Serial Mom
USA 1993, R.u.B.: John Waters, 100 Min.
Der zwerchfellerschütternde Triumphzug einer selbstgerechten Rachsucht hinter dem zuckersüßen Lächeln von Doris Day - das ist "Serial Mom" (was soviel heißt wie 'Mutter - Die Serien-Mörderin"): Wer den Müll nicht sortiert, Videocassetten nicht zurückgespult, den Gurt im Wagen nicht anlegt oder ihr den Parkplatz wegschnappt, verdient den Tod aus der Hand von "Serial Mom" (mit dem deutschen Untertitel "Warum läßt Mama das Morden nicht?").
Gesellschaftsschreck John Waters präsentiert in Beverly Sutphin (Kathleen Turner) die perfekte mittelständige US-Hausfrau. Wie in der Werbung tischt sie das Frühstück auf. Nur die Verbissenheit mit der Mom eine das Bild der heilen Welt störende Fliege verfolgt, verweist auf kommende Wahnsinns-Taten.Serial Mom rastet allerdings nicht als unterdrückte Frau aus. Die Mordserie zeigt eher die brutal häßliche Seite der Bilderbuch-Mutter, die reale Grausamkeit des zuckerfreien Glücks.
Wenn die Familie aus dem Haus ist, startet Mom erstmal in Ruhe einige obszöne Telephonate bevor sie jeden umbringt, der ihrer Vorstellung von heiler Welt nicht entspricht.
Kathleen Turner, an der Grenze zur reiferen Darstellerin stehend, beherrscht sehr schön den Wechsel im Ausdruck von liebender Mutter zu tödlicher Furie. (Sie kann als anderswertiger Ersatz in ihrer Rolle ruhig an den verstorbenen Waters-Star Divine verdecken, seine ideale Mutter-Parodie.) Auch die restliche Waters-Truppe paßt hervorragend zur Komödie, in der jeder Gag sitzt.
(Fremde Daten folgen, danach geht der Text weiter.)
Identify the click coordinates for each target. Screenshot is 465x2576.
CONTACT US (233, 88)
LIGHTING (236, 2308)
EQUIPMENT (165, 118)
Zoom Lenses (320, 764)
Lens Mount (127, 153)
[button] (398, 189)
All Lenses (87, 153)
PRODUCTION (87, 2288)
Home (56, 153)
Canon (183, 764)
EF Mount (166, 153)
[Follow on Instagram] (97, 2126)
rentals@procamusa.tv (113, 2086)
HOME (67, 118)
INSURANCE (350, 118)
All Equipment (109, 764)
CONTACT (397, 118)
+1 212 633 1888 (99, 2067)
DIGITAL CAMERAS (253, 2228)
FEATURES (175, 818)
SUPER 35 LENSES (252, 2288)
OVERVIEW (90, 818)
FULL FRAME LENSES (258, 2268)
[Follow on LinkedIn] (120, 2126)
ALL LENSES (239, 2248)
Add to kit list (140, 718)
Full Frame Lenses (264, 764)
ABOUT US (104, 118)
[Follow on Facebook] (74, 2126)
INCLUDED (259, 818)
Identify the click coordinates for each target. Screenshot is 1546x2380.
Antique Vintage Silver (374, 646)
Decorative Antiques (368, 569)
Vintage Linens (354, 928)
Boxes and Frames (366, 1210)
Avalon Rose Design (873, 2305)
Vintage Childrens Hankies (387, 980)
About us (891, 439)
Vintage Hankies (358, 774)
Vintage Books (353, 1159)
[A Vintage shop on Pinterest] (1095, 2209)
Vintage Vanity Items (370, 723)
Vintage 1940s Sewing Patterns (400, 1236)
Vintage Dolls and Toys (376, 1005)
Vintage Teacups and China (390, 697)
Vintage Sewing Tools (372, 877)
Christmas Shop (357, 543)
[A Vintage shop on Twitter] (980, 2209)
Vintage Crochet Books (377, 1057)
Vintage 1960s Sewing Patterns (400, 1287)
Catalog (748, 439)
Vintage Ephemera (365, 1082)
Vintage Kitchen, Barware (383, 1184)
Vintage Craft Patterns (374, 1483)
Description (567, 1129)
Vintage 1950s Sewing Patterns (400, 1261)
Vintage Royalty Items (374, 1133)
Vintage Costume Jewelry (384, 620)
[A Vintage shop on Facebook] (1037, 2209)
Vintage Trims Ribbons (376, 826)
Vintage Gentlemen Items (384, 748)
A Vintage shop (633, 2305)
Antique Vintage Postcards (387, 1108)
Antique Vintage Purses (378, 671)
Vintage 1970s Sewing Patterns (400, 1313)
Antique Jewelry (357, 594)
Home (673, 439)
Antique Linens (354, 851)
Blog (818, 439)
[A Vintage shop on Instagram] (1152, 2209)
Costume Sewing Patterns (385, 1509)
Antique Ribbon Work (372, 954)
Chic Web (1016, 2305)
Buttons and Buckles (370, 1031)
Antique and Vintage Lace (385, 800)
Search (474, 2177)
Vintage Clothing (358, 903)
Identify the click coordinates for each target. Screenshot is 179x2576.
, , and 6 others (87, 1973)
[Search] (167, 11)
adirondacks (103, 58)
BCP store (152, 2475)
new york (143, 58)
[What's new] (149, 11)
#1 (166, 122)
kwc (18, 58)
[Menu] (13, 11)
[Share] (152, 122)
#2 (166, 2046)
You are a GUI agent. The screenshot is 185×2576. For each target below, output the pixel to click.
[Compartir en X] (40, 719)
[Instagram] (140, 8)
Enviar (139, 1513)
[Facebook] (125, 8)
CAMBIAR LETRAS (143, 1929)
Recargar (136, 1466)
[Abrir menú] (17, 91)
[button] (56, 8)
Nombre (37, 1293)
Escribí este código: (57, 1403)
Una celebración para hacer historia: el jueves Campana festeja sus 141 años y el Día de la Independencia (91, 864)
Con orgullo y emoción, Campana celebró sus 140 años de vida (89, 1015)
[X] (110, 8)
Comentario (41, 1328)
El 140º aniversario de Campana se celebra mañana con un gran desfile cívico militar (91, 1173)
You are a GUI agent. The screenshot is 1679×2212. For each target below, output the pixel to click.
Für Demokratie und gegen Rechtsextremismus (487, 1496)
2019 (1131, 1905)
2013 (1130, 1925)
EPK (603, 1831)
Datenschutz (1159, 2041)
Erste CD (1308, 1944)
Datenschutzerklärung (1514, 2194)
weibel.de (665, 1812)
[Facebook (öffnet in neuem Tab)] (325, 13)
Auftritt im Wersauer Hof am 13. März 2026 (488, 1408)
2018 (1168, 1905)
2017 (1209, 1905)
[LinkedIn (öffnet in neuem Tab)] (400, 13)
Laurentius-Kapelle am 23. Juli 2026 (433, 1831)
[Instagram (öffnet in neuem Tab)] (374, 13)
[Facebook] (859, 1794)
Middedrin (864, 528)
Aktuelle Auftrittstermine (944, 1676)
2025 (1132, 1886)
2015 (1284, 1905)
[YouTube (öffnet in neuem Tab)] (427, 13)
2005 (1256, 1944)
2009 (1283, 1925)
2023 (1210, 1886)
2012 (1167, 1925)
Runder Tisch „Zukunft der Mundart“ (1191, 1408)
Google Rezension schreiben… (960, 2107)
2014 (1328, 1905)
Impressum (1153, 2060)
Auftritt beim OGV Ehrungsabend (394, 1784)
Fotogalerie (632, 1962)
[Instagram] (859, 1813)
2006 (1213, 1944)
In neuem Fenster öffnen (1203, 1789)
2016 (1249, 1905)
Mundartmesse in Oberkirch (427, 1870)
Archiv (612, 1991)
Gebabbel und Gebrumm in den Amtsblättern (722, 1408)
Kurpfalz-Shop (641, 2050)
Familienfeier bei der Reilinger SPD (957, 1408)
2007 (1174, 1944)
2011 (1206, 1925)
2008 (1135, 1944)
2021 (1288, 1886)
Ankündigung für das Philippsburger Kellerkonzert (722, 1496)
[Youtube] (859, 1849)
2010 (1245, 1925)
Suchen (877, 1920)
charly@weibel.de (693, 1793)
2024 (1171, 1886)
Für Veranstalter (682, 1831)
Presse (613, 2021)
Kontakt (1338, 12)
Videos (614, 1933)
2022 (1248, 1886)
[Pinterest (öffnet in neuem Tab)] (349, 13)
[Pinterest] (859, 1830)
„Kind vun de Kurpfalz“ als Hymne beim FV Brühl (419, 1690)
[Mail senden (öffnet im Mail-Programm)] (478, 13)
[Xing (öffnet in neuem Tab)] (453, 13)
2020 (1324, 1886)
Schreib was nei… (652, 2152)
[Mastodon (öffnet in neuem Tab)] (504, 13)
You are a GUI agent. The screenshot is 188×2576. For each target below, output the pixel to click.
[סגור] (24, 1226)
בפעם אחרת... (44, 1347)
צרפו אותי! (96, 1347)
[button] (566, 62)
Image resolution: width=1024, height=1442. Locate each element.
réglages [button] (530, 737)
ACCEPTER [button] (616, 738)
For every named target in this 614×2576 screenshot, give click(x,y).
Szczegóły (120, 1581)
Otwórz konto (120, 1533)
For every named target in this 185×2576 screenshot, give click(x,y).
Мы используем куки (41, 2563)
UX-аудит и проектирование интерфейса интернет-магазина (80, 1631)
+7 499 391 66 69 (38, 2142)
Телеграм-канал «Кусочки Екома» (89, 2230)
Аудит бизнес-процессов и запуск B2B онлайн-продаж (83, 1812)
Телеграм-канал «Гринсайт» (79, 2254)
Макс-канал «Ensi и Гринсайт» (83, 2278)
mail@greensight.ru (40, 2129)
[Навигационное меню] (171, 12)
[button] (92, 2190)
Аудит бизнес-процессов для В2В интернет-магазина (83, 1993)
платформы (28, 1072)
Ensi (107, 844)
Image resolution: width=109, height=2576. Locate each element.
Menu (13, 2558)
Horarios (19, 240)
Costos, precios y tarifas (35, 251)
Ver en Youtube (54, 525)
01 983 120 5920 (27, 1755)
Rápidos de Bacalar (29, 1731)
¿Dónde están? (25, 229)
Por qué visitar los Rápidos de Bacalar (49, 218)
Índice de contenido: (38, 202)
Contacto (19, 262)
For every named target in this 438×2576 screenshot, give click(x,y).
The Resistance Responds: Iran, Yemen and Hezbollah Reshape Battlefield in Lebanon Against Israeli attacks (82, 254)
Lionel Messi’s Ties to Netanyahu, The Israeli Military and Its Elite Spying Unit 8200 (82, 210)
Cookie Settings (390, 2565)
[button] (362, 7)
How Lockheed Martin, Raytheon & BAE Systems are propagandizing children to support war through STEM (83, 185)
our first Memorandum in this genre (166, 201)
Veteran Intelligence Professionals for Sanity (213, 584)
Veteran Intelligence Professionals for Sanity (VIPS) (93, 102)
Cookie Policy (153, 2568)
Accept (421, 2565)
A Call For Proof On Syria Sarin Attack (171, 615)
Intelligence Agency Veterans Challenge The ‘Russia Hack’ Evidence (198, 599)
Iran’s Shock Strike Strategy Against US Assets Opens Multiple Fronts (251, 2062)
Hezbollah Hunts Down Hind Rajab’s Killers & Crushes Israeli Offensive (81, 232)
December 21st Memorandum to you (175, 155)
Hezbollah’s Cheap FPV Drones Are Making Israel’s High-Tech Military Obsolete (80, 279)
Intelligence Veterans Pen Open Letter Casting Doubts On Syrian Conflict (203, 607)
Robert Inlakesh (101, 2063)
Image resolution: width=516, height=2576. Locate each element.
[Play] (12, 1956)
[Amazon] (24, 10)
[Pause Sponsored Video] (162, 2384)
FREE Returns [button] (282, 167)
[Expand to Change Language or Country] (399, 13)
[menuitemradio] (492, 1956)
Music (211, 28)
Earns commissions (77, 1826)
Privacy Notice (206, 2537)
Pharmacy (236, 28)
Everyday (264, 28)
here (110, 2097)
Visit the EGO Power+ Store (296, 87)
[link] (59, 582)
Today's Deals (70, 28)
Wie üblich zeigt John Waters (Pink Flamingos, Hairspray, Cry-Baby)einige Schleimereien und Innereien, aber nur Mom rutscht auf einer frisch ermordeten Leber aus, der Film verkraftet diese keineswegs aufgesetzten Ekelmomente.
Auch die Gerichtsverhandlung ist ein bitterböses Vergnügen, neu und witzig trifft jedes Argument. Die liebste Mom aller Serienkiller schaltet im Alleingang die Zeugen aus und wickelt die Geschworenen um den Finger. Die mediale Vermarktung von Verbrechen (Gruß an Dagobert!) erhält ihre Verkaufsecke und verdrehte Moralvorstellungen sind zu genießen. Daß die Zeugin ihren Müll nicht zur Wiederverwertung sortiert, ist dann das entscheidende Argument im Gerichtssaal.Der Unterschied zu "Falling Down" wo ebenfalls selbstgerechte Tatkraft gefeiert wurde, liegt in der Typisierung der Opfer. "Serial Mom" legt es nicht auf Randgruppen an. Die hingeschlachteten Individuen haben sich ja 'wirklich' etwas zuschulden kommen lassen - und wenn es nur die Störung der Sonntagsruhe war.